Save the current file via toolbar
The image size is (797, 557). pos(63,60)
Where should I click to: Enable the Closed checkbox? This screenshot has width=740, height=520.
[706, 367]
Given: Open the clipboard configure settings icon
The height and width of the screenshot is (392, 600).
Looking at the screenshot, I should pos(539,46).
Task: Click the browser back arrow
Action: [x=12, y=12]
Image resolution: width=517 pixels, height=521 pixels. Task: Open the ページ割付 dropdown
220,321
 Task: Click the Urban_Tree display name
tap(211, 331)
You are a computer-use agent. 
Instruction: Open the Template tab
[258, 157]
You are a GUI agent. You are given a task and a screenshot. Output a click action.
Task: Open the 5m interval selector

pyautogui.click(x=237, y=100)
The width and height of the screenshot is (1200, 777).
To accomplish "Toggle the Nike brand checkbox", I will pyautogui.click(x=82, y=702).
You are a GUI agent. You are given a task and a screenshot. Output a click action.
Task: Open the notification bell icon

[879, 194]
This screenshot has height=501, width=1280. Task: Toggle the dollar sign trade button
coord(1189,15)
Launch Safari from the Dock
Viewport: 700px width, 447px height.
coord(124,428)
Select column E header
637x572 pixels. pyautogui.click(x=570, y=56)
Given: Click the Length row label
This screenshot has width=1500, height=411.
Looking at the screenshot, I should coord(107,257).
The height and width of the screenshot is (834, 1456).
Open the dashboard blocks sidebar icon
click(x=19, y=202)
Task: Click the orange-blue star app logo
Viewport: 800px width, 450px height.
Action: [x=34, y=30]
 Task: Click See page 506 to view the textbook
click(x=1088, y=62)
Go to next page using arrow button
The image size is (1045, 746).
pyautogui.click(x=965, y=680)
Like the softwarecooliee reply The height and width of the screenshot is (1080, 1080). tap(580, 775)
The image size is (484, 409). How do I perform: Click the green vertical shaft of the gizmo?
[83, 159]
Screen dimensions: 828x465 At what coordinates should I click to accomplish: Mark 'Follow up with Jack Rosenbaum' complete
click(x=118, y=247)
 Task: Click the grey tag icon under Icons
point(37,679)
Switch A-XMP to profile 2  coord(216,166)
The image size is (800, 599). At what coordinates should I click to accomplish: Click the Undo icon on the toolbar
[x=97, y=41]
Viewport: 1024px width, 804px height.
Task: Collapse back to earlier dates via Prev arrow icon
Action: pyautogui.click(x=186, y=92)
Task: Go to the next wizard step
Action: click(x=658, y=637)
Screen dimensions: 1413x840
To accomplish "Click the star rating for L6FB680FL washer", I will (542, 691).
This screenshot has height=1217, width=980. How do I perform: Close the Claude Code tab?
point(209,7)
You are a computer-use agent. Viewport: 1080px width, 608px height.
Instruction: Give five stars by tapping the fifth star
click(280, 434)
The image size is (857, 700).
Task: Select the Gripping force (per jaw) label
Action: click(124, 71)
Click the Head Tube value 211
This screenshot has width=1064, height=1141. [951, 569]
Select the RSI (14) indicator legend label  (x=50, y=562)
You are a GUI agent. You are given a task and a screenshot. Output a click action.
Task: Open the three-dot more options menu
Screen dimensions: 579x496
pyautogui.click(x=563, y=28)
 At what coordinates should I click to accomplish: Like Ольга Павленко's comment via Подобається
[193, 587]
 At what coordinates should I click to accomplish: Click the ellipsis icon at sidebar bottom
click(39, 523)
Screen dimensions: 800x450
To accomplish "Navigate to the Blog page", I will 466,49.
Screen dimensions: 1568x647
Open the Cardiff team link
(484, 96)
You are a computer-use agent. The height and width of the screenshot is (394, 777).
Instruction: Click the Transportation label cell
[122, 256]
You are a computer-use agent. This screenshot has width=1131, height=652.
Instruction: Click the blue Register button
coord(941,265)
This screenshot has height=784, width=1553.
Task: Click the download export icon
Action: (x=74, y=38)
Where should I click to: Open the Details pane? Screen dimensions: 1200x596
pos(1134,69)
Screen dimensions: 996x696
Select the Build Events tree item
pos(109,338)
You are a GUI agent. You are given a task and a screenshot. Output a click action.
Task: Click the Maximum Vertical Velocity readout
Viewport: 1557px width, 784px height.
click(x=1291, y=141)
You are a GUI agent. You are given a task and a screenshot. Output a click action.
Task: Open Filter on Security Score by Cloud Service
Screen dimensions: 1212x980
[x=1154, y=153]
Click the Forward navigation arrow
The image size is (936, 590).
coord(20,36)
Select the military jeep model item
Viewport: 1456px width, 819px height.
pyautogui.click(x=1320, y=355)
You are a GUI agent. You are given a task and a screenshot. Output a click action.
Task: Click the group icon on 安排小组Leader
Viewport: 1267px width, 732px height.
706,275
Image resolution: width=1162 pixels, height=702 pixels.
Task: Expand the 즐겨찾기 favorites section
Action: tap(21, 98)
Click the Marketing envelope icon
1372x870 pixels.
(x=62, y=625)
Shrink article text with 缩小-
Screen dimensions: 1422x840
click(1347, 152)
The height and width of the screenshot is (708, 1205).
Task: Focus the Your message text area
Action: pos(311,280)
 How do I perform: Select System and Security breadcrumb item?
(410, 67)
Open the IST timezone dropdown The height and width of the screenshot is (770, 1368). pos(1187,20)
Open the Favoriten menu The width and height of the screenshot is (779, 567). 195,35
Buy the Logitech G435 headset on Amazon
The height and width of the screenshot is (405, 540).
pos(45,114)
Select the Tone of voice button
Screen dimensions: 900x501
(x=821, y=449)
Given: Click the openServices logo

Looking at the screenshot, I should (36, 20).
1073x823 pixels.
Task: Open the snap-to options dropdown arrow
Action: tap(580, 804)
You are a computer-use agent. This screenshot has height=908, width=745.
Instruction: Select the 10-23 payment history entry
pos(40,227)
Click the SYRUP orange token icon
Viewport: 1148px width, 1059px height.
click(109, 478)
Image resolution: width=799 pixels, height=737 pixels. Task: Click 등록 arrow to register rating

What you should do » Look through the records above for the string "computer", then copy every line that has it.

Task response »
You are a computer-use agent. 
You are a computer-use agent. Viewport: 1080px width, 608px height.
You are a computer-use agent. The height and width of the screenshot is (394, 777).
You are a computer-use agent. This screenshot has width=1131, height=652.
You are a computer-use agent. This screenshot has height=908, width=745.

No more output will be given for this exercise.